During five years of research in southwest Louisiana for my book “Strangers in Their Own Land: Anger and Mourning on the American Right,” I came to know many white, older tea party enthusiasts. Nearly all now support Donald Trump.
It was because of his penchant for conspiracies, not in spite of it.
Many of the people I met lived in a busy rumor-sphere. One woman told me of a fellow churchgoer who believes the federal government mandated compact fluorescent lightbulbs because the light makes us easier to control. “Personally, I don’t believe that,” she added, “but about [President] Obama being born outside the U.S., everyone I know believes that.” When I asked another woman what she thought about Obama’s birthplace, after the long-form birth certificate appeared proving his American citizenry, she shifted the topic: “Yes but why was his father forced to leave Harvard for Kenya?” as if shuffling beliefs around to guard space in her mind for doubt.
Others spoke of the New World Order (a secret cult of world power brokers) or the Bilderberg Boys (a theory that liberal leaders intent on building a new world order first convene at the Netherlands-based Bilderberg Hotel), tying these ideas to Obama and Hillary Clinton. The Democratic leaders, they told me, are national puppets assigned to do the evil bidding of international conspirators.

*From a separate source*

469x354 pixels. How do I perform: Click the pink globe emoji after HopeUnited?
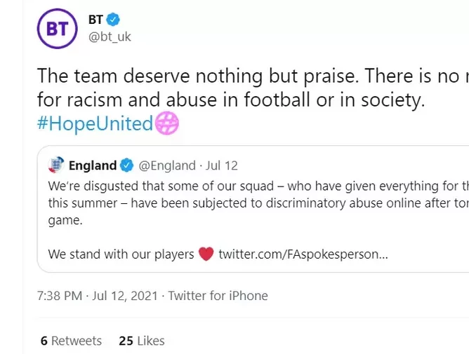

Still other rumors focused on local disasters (Was Homeland Security behind the Boston marathon bombing?) or fearsome trends. “A lot of Muslims are crossing the border disguised as Mexicans,” I was told. “They’re buying up gas stations. What if they won’t deliver gas? How could we drive to work?” Some rumors were offered solemnly, others lightly. Referring to the New World Order, one man concluded “anyhow, that’s my little conspiracy theory.”
However international in scope, such rumors served to bind the small abiding communities in which they rapidly circulated. It was something else they shared as well as fear — the anxiety of feeling far from the center of power.
What predisposes people to believe such rumors? Political scientists J. Eric Oliver of the University of Chicago and Thomas J. Wood of Ohio State University conducted a series of national surveys on this question between 2006 and 2011. They found that those who accepted “conspiratorial narratives” were likely to be less educated and to work in jobs with lower prestige and income. Another scholar found believers to be more likely than others to feel unsafe walking home at night in their own neighborhoods, and to live, generally speaking, with more fear.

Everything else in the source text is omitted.